A Pretty, Good Piece of Pi

The Life of Pi   Ang Lee


The first movie of the new year for me, this was better than I had expected, but not as good as it should have been. When I wrote my review of the book for last year’s fiftyfiftyme challenge, I talked about my fears that the film would Disneyfy the story. It did, in a way, but not in the way that I expected.

The major flaw with the film  is summed up in the tagline shown in the poster above.  It reads,  “BELIEVE THE UNBELIEVABLE”, while other marketing describes it as “a film that will make you believe in God”. The film replaces ambiguity and personal choice with crudely simplistic certainty. At one point In the film the narrator says to the adult Pi “You said the story would make me believe in God”, and Pi replies, “Yes, that will come”. He never says anything of the sort in the book. The character who tells the narrator about Pi says that, Pi does not.

The book is all about the choice to believe or not to believe. Pi made a choice, and although it seems fairly clear that he encourages readers to make the same one, in the book that is all he does, encourage and suggest by implication. The book does not “make you believe in God” or order you to “believe the unbelievable”. This dogmatism runs counter to the spirit of the book, and it’s easy to see why many fans of the book were disappointed, some even angrily so, at what the film makers did. I was not angry, because I expected  something like this to happen. The nuance in the book was swept away in favour of the visual spectacle.

The film did not do justice to the book’s theme, but it certainly did to its imagery. Especially the 3D – simply stunning. Gorgeous and beautifully effective. There was an almost complete absence of gimmicky “in your face” 3D, instead the film’s 3D added depth and believability to the imagery. It was a beautiful experience, easily as good as Hugo, the only other film I liked for its 3D. The film brought many of the images of the book to life with perfect faithfulness and in doing so, brought the book back to mind. I squirmed through scenes in the film that I squirmed through while reading. The CGI was equally superb. It may not have made anyone believe in God, but it was very easy to believe that Suraj Sharma as the young Pi was sharing a boat with a very real Bengal tiger.

Another highlight of the film for me was the Indian presence. Suraj Sharma as the young Pi was very good, remarkably so for a debut performance. Watching him in this made me think about The Best Exotic Marigold Hotel and how much better that film could have been with an Indian actor playing the lead, rather than a British actor of Indian origin.  Irrfan did very well as the adult Pi too, although the simplification of the storyline wasted his talent a bit.The highlight of the casting for me was seeing Tabu back on screen.I’d completely forgotten she was in it, and was very excited when I saw her.  Her role was not large, but it was so good to see one of my favourite Indian actresses getting significant screen time again.
 My sister-in-law said of the book after seeing the film “I will have to track it down. I’ve never been a book worm but it’s such an incredible story”. I hope that the film encourages people to make the same choice she did, because the book lets its readers make their own choice, in a way this visually rich and beautiful film did not.
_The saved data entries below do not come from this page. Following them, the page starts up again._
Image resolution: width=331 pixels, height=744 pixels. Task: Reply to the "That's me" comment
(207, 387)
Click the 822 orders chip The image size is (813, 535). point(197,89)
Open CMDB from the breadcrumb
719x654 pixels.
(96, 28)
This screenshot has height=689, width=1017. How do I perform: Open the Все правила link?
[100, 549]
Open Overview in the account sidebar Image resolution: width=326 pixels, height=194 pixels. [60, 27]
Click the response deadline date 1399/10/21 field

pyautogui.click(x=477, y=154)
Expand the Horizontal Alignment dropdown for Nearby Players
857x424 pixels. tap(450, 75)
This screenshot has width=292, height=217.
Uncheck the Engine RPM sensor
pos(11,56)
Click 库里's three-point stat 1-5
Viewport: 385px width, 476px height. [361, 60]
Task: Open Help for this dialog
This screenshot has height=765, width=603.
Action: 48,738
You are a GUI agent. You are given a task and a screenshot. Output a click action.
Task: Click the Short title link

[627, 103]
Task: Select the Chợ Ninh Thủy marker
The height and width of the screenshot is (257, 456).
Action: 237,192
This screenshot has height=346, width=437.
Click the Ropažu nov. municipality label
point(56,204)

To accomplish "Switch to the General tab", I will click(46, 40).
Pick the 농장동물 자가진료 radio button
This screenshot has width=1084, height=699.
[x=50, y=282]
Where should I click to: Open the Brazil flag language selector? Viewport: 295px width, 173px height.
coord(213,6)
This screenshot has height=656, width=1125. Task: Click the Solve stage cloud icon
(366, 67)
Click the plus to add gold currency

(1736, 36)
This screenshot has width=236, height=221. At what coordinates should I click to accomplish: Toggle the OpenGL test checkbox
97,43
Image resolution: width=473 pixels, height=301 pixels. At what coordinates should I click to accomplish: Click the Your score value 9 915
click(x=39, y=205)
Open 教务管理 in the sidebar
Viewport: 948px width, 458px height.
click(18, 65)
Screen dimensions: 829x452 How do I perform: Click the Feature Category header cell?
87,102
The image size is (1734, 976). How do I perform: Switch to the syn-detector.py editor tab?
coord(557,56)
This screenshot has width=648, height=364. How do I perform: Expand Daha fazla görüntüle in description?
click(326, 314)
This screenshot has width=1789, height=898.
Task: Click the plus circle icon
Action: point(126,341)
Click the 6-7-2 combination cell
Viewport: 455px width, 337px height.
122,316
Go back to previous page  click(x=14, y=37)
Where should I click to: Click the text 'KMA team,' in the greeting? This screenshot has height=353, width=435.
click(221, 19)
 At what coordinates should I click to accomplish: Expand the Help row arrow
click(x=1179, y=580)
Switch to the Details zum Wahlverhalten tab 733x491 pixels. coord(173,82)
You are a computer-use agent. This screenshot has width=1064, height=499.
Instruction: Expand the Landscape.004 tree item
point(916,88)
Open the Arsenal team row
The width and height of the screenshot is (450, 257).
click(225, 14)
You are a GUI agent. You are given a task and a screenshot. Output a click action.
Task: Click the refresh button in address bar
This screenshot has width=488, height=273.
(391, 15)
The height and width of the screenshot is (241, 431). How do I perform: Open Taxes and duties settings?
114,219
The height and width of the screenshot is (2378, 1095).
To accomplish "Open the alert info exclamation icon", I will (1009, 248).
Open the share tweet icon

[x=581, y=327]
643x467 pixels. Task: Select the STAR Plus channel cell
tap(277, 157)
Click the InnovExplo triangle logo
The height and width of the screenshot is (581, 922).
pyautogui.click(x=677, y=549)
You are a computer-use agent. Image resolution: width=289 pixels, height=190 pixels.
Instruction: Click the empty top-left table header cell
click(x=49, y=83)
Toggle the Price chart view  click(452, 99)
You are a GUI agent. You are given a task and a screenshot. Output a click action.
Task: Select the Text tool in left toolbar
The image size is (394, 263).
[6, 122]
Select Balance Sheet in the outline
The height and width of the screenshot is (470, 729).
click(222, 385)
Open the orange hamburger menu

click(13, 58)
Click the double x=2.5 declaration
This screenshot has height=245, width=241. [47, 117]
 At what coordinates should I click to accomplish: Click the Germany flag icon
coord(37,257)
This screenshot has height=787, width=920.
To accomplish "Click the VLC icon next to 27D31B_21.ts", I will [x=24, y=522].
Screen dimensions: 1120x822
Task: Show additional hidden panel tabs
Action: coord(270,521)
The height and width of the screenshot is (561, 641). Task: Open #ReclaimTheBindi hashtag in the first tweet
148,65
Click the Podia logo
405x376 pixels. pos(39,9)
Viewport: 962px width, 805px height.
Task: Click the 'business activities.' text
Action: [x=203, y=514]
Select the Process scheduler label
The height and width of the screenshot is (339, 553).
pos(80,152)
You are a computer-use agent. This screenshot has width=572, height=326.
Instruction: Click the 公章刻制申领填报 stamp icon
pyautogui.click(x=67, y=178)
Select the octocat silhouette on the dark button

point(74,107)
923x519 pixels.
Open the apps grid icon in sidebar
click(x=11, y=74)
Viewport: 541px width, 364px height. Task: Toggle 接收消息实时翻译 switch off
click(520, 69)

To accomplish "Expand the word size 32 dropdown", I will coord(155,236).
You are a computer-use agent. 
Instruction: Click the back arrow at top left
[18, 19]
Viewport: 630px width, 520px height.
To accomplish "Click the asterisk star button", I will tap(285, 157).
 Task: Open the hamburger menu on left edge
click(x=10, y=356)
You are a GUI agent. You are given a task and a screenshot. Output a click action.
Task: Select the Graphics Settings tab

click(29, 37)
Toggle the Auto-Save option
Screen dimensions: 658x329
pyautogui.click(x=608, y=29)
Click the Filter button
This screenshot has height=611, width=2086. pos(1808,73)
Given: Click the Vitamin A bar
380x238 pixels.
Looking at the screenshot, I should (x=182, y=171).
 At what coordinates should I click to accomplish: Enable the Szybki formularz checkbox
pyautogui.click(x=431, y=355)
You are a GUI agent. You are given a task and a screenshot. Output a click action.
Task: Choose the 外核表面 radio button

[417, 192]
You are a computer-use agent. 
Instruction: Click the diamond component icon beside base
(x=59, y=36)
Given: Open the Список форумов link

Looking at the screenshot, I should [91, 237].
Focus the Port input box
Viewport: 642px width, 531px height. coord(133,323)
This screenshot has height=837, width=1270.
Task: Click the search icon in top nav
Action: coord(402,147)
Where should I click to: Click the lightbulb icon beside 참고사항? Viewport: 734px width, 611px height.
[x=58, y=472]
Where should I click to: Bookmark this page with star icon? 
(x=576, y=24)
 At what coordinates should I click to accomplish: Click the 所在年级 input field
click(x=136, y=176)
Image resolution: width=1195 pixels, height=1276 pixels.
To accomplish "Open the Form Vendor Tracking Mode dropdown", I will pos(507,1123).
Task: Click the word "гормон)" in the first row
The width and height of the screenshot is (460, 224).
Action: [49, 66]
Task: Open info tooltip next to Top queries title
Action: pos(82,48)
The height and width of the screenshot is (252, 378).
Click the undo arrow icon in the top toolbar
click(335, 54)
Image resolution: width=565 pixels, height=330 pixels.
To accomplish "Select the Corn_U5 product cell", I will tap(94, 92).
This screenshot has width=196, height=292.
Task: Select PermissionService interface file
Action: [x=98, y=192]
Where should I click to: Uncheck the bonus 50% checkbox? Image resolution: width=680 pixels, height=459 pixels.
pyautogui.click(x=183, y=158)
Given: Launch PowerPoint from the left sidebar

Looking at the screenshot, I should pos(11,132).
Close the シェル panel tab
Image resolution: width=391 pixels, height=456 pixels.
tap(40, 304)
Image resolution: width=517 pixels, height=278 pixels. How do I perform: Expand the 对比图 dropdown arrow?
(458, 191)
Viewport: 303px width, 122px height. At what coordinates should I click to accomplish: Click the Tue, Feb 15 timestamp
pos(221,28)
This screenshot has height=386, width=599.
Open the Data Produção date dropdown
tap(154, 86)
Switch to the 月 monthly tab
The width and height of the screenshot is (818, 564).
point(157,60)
4 Replies to “A Pretty, Good Piece of Pi”

  1. I totally agree with you on the 3D, I almost want to see the film again just to fully appreciate what it added. And I adored Suraj Sharma, what an excellent choice (I hated Marigold Hotel for many reasons, one of which how bad Dev Patel was in it, sadly)

    I do think the film redeemed itself when the adult Pi challenges the writer on which story he would prefer, which IIRC the book also challenges us as readers to think about. But too many times, I was frustrated with how determined the film was to have young Pi, and us, believe in God.

    But it was a very good choice as first film for 2013 for me. And Ang Lee redeemed himself after what was, for me, the utterly dire Brokeback Mountain, another film of pretty scenery that bored me witless. Only rarely did I feel as if I'd been on that boat with Pi for far too many of the 227 days.

  2. Thanks Katherine. I think you're right about the end too, fair pint.Even as someone who's made the same as Pi, I was frustrated at the manipulation of the story. The only thing that really made me angry was the removal from the story of his evangelically atheist teacher. In the book, Pi was more respectful and accepting of those who choose not to believe The removal of one such character was an example of the film's agenda, I think.

    1. I agree that the 3D was fantastic, and those who haven't read the book would be less likely to be disappointed by the film's creative liberties. I do not think that comparisons are unfair, at least not intrinsically so. Any movie created from an existing work of literature will automatically and rightly be compared to its source material. Acknowledgements must be made for the different media, and no one should expect a movie to be exactly as they perceived the book to be. But since a film adaptation, especially these days, is trading off prior art by using that prior work's reputation to gain viewers, comparisons are inevitable. This can be seen by the frequency with which those involved in producing a film adaptation of a book will make such comparisons themselves.